In elementary analysis, it is essentially either a variant of exponential function or a polynomial, and the two must be one of them. Richard feynman's "most outstanding mathematical generality" is a simple inference of Euler's formula (usually called Euler's identity):
In 1735, he defined Euler-Maceroni constant which is useful in differential equations:
He is one of the discoverers of Euler-Maceroni formula, which is very effective in calculating difficult integrals, sums and series.
1739, Euler wrote Tentamennovaetheoriaemusicae, trying to combine mathematics with music.
A biographer wrote: This is a book "for musicians who are proficient in mathematics and mathematicians who are proficient in music".
In economics, Euler proved that if every element of a product is used to pay for its marginal product, then the total income and total output will be completely exhausted under the condition of constant return to scale.
In geometry and algebraic topology, Euler formula gives edges, vertices and -(zh-hans: face; The relationship between zh-hant:surface)- is:
Where f is the sum of faces of a given polyhedron, e is the sum of edges, and v is the sum of vertices.
This theorem can also be applied to plane drawings. For non-planar graphs, Euler's formula can be generalized as: If a graph can be embedded in a manifold, then:: where χ is the Euler eigenvalue of this manifold, which is invariant under the continuous deformation of the manifold.
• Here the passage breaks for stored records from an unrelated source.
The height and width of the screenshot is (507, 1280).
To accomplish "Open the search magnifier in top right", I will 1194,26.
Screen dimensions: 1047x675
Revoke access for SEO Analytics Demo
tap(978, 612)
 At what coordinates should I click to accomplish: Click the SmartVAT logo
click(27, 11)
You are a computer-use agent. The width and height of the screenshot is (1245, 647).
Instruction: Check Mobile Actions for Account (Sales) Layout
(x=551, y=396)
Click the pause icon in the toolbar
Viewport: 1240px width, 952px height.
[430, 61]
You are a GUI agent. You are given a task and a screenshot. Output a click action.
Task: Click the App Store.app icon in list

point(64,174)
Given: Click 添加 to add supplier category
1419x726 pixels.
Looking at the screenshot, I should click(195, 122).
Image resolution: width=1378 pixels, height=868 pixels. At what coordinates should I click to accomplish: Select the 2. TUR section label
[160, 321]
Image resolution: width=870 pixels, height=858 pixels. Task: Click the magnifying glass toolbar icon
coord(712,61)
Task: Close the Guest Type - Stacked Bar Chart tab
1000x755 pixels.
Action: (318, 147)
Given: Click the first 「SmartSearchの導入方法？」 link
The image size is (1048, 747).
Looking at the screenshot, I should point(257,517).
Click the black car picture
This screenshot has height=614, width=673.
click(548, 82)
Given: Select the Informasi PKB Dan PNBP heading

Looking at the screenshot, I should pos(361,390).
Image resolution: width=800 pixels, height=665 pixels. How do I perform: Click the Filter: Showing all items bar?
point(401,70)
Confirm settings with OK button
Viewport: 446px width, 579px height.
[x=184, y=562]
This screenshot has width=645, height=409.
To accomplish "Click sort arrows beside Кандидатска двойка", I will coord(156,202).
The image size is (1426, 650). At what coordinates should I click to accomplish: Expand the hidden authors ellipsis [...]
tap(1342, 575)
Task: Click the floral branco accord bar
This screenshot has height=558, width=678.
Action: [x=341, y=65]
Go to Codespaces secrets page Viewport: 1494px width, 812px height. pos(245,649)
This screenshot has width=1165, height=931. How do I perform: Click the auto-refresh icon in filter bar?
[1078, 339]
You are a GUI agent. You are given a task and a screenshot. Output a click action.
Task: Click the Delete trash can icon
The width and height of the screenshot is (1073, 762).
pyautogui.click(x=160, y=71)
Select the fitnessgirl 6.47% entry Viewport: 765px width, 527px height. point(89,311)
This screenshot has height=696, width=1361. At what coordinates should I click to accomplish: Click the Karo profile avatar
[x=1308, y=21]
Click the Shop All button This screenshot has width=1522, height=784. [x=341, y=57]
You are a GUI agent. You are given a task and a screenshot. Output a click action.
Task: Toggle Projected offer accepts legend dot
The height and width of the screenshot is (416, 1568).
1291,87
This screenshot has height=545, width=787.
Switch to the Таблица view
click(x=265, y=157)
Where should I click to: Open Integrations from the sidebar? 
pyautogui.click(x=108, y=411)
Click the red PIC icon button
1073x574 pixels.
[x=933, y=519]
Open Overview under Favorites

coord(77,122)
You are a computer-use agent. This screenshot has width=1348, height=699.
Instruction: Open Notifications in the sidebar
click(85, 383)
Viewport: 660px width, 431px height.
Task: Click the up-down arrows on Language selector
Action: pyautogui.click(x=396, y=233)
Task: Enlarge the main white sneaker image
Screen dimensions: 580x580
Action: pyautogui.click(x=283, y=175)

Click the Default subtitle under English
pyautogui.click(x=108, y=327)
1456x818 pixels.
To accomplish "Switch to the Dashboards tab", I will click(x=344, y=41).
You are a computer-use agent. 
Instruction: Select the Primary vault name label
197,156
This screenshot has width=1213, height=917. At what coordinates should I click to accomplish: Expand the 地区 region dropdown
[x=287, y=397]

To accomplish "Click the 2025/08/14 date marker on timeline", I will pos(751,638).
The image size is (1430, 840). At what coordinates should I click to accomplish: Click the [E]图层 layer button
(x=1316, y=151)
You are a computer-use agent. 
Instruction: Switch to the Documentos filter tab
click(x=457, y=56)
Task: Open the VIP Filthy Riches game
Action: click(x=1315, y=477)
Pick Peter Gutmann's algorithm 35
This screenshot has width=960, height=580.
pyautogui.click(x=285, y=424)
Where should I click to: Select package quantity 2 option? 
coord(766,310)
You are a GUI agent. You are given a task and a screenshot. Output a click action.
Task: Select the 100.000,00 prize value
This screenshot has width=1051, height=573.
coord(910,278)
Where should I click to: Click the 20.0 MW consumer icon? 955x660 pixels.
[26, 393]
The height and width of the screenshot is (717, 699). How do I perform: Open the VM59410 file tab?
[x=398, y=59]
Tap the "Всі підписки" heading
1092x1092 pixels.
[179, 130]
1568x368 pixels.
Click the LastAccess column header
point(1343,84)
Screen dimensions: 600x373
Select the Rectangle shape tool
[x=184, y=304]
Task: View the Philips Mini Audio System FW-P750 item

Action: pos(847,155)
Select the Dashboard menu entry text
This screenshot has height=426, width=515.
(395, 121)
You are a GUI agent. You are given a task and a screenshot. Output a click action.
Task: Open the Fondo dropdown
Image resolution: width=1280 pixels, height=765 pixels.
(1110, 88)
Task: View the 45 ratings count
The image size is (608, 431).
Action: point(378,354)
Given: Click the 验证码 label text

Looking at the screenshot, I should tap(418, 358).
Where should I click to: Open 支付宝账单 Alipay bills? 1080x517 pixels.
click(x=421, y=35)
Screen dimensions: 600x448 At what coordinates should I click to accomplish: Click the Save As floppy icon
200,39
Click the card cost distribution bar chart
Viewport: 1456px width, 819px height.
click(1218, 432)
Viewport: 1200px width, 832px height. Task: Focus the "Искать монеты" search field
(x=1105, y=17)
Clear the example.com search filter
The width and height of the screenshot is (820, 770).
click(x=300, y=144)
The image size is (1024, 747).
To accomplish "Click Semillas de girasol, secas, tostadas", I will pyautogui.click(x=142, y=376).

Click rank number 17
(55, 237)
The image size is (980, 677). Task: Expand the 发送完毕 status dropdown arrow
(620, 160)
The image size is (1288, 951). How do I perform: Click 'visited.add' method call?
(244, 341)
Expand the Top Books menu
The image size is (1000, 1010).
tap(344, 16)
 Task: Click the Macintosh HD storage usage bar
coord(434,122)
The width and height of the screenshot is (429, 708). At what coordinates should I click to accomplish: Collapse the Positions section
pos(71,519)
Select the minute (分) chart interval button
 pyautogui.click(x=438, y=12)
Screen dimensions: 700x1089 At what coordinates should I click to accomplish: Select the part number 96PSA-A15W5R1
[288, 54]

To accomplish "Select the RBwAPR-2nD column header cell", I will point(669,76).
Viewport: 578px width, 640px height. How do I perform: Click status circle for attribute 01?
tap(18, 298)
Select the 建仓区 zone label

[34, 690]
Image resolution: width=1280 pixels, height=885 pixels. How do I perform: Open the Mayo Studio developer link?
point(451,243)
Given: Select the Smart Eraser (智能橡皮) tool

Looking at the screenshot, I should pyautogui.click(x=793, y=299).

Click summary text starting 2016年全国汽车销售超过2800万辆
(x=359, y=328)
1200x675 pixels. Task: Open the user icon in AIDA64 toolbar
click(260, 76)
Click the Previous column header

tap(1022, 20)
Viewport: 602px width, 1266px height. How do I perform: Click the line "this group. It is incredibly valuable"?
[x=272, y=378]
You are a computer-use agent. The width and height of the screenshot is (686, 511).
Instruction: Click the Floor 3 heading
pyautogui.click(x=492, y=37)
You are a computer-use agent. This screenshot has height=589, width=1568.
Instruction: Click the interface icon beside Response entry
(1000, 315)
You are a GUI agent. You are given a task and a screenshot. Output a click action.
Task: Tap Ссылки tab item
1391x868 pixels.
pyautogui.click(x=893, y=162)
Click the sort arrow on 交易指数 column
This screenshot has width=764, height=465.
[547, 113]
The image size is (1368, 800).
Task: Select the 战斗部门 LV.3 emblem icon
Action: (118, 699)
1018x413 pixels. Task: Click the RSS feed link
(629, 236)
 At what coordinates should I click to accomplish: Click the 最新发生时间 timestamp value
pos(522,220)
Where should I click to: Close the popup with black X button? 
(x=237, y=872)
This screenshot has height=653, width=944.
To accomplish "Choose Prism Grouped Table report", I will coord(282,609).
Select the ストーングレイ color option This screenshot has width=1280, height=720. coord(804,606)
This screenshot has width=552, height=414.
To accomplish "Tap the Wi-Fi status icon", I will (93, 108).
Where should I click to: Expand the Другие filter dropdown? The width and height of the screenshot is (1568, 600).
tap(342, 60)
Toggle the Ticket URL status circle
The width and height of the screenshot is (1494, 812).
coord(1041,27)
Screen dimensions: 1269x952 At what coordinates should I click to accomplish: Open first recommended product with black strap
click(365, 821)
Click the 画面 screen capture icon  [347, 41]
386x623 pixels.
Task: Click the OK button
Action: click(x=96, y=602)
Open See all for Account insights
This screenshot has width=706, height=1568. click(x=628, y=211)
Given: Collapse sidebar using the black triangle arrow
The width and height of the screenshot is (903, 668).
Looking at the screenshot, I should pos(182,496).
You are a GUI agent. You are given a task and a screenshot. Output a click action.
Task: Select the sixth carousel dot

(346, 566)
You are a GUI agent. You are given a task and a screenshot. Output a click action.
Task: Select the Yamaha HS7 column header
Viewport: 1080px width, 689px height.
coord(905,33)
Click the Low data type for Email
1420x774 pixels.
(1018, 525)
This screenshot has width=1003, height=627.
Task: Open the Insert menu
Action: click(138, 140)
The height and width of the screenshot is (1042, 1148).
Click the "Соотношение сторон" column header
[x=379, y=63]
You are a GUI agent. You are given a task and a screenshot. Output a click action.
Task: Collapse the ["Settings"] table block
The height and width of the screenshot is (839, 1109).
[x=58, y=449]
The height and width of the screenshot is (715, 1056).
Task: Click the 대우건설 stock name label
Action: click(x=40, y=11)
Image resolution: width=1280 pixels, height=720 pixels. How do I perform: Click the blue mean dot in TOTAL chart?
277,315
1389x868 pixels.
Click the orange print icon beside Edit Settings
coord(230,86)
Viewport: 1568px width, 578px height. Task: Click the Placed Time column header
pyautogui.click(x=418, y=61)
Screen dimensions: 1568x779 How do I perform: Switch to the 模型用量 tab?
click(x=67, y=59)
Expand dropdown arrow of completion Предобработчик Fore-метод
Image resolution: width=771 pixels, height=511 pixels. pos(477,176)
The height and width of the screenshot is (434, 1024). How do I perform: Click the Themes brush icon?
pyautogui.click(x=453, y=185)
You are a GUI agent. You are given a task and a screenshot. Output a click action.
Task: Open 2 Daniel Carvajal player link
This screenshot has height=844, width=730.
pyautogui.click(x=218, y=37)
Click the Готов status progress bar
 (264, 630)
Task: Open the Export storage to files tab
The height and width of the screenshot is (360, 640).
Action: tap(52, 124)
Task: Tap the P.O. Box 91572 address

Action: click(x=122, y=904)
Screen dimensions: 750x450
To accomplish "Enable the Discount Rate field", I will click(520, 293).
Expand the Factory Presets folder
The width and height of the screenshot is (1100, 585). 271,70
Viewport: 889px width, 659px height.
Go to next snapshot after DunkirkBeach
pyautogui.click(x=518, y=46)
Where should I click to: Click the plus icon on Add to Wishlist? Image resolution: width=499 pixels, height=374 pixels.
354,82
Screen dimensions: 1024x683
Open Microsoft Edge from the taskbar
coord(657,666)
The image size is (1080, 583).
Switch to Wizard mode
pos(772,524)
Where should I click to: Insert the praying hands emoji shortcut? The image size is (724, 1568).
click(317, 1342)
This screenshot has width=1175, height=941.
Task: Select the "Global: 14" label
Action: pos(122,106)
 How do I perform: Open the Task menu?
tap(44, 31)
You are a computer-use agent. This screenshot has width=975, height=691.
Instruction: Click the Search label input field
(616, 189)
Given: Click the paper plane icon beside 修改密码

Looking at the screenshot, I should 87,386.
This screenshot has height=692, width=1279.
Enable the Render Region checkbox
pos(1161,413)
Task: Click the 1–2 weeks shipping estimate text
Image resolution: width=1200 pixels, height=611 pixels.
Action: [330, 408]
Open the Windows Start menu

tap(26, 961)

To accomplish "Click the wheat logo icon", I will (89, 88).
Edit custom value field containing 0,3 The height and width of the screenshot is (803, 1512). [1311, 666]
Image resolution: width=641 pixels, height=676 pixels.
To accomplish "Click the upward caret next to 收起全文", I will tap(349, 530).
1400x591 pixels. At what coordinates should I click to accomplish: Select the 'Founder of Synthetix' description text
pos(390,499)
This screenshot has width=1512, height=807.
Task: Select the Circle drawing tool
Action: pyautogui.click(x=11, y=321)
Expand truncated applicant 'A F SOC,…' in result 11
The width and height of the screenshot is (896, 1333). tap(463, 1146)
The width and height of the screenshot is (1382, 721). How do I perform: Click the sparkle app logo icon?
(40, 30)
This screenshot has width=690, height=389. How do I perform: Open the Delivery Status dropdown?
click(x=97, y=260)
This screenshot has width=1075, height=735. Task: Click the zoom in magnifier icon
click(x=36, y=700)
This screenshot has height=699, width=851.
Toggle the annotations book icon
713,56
The Euler eigenvalue of a simply connected flow shape such as a sphere or a plane is 2.
For any planar graph, Euler's formula can be generalized as:, where is the number of connected branches in the graph.
1736, Euler solved the problem of the Seven Bridges in Konigsberg and published the article "Solution to Geometric Problems", which expounded a problem and was the first model to use graph theory and topology.
Sudoku is a Latin square concept invented by Euler, which was not popular at that time and was not forged by ordinary Japanese office workers until the 20th century.